◆ Problem statement: Could you copy every record below exactly, leaving out the pictures?

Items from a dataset

-*-

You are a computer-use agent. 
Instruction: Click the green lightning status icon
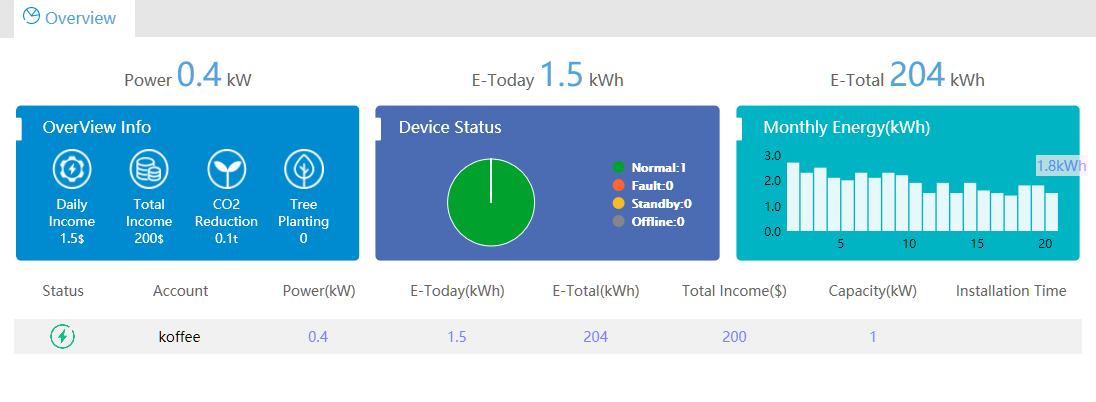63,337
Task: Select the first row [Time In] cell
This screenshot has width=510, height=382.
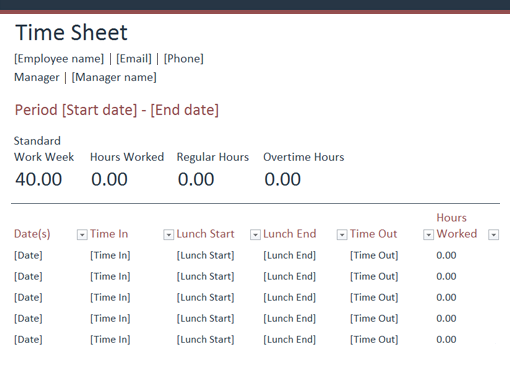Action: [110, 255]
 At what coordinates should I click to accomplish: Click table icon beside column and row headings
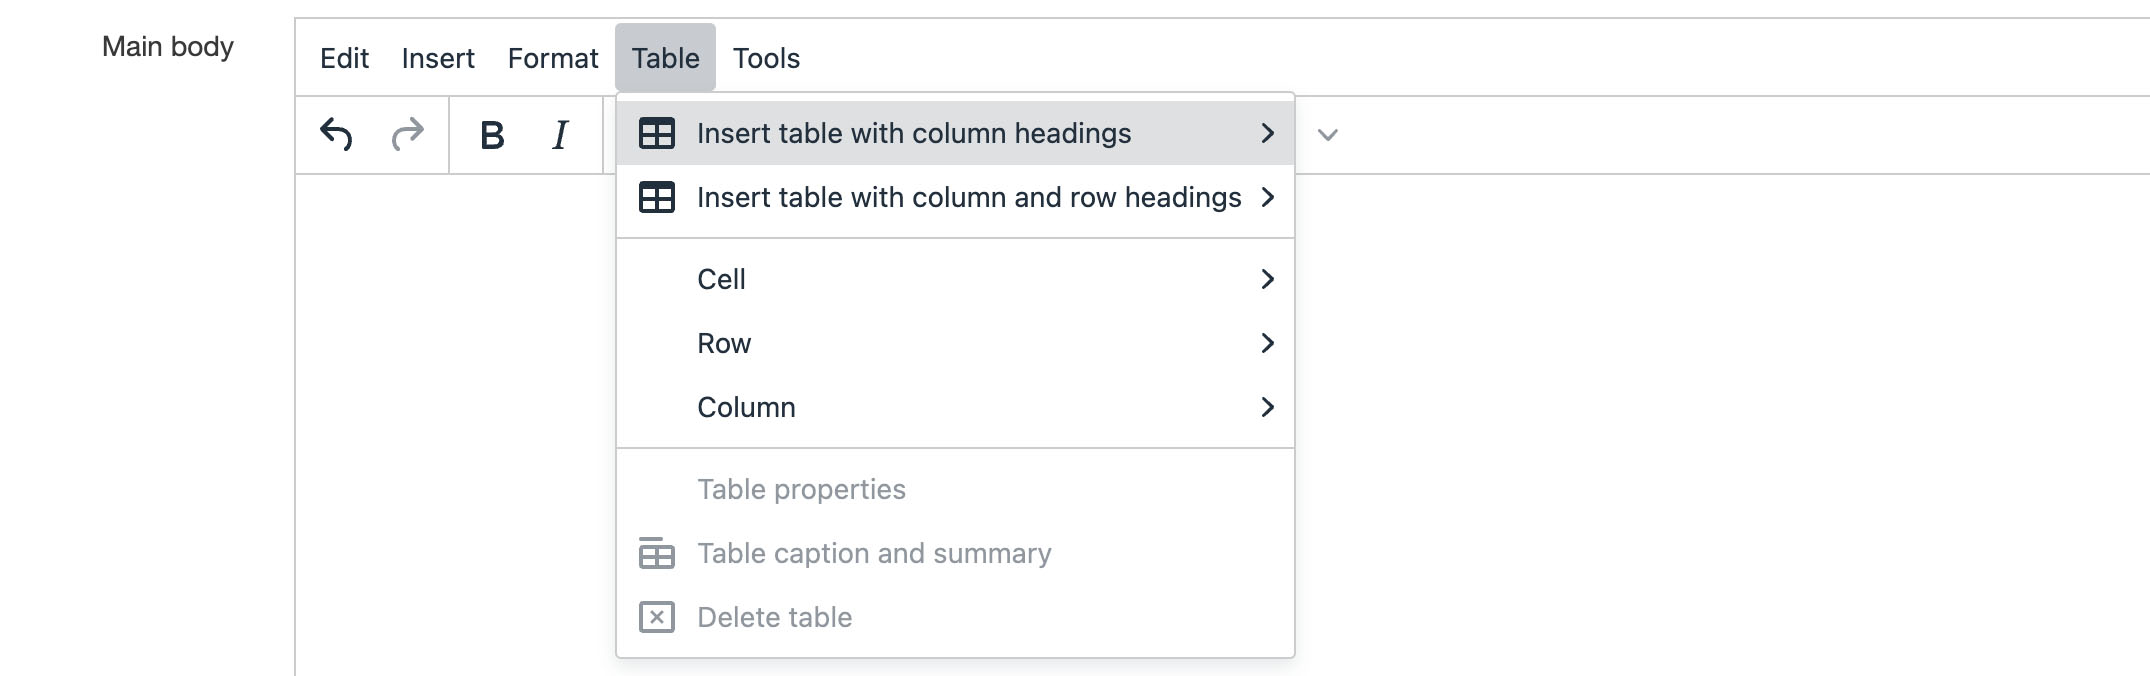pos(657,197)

-*-

◆ Exercise result:
You are a computer-use agent. 
Instruction: Click the green lightning status icon
63,337
Task: Select the first row [Time In] cell
This screenshot has width=510, height=382.
Action: [110, 255]
 At what coordinates should I click to accomplish: Click table icon beside column and row headings
pos(657,197)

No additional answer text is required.